One of the more common and well-received BPH therapies is Alpha-blocker drugs. Taken orally, it relaxes prostate muscles, relieving compression.

Symptoms can improve within one or two weeks. Another kind of drug — 5-Alpha Reductace Inhibitor — decreases the male hormone responsible for prostate growth.

Oddly though, proven treatments for erectile dysfunction also seem to help BPH, studies suggest.

“The third option is surgery where a portion of the prostate can be removed,” Dr Teh said, adding quickly that surgery could be avoided if patients took earlier medical advice.

It’s a key point that the specialist stresses over and over again. The greatest worry he has are with patients who endure their urination problems for too long.

“That’s when prostate cancer can arise. Symptoms can take five to 10 years before they are realised,” Dr Teh pointed out.

Age is the strongest risk factor for prostate cancer. Statistics show that prevalence of the cancer doubles every five years among men 50 years old upwards.

For those above 75, nearly 400 incidences of prostate cancer are reported out of every 1,000 men in the western world, where more studies have been done.

Globally, it ranks as the commonest cancer affecting men and the second commonest cause of cancer death. At SGH, at least one new prostate cancer patient is diagnosed every week.

“In the early stages of prostate cancer, almost no symptoms would show. The only way to detect it is via medical examination like a PSA test, followed by a biopsy if there is suspicion,” Dr Teh said.

“Most cancer patients diagnosed at SGH are in the late stage — their cancers have already spread to other parts of the body. They come to us when they are completely unable to pass urine or have detected blood in urine. There are even some who experience paralysis of legs and bone pain. Others are referred to us after complaining loss of weight and appetite.”

When it comes to cancer treatment, there are, again, three options — chemotherapy, radiotherapy or surgery.
SGH offers all three at rather respectable levels of medical advancement. In the last option, patients’ worries ought to be soothed by the public hospital’s latest acquisition.

“We have what is called the da Vinci Prostatectomy system,” Dr Teh said, pointing to what looked like a photo of a robotic spider.

“The da Vinci system is a breakthrough surgical technology allowing surgeons to offer a minimally invasive option for prostatectomy.”

The RM5 million machine comes in two parts — tiny robotic limbs that cut and sew and are controlled by the surgeon from a console.

“It is important for patients to know that da Vinci does not replace a robot at the controls. Surgeons still control every aspect of the surgery.

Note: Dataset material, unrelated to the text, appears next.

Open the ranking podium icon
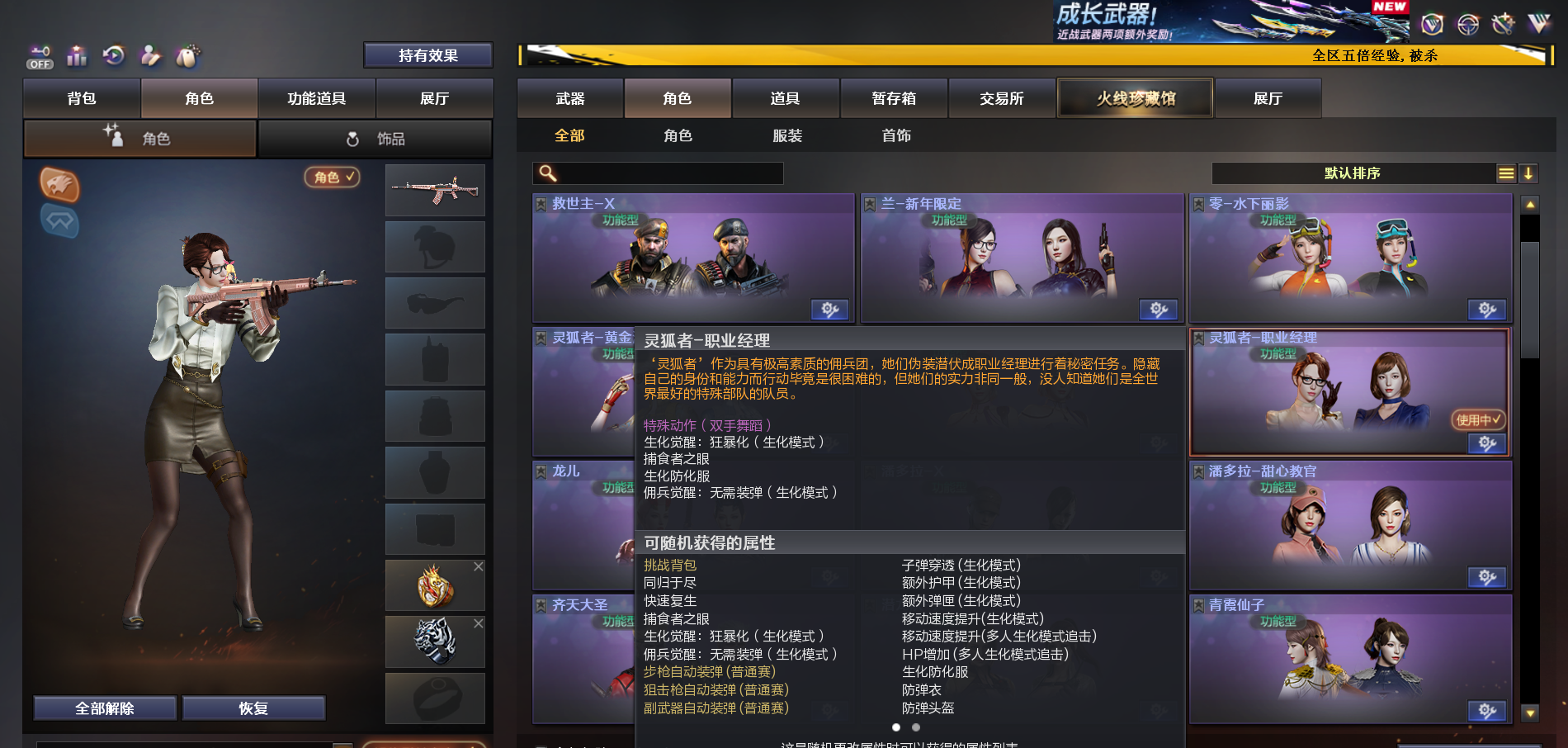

“What it does is allow humans to do better surgeries by dramatically enhancing visualisation, precision, control and dexterity.”

The end result is patients experience less scaring and recover in shorter periods of time.
Purchased at the massive cost (not to mention the RM10,000 the hospital absorbs for each surgery), SGH is the only the second hospital in Malaysia to have the system. But all the best technology in the world cannot help save lives if people are not willing to submit to a doctor’s consultation.

And on alternative medicine like herbal ones, Dr Teh said: “It’s not wrong to try them but if there is no improvement within after six months why continue with these expensive alternatives?”

A check up at any public facility is only RM5 and proven drugs are highly subsidised. Some are even free.

Perhaps another reason for the lack of prostate health awareness comes down to the number of specialists available in Sarawak.

“Yes, there are only three urologists in the state. I’m one while another is at a private hospital and another at Unimas,” Dr Teh said.

Only three! Yes, that must be the main reason. And Sarawakian men will need all the help they can get.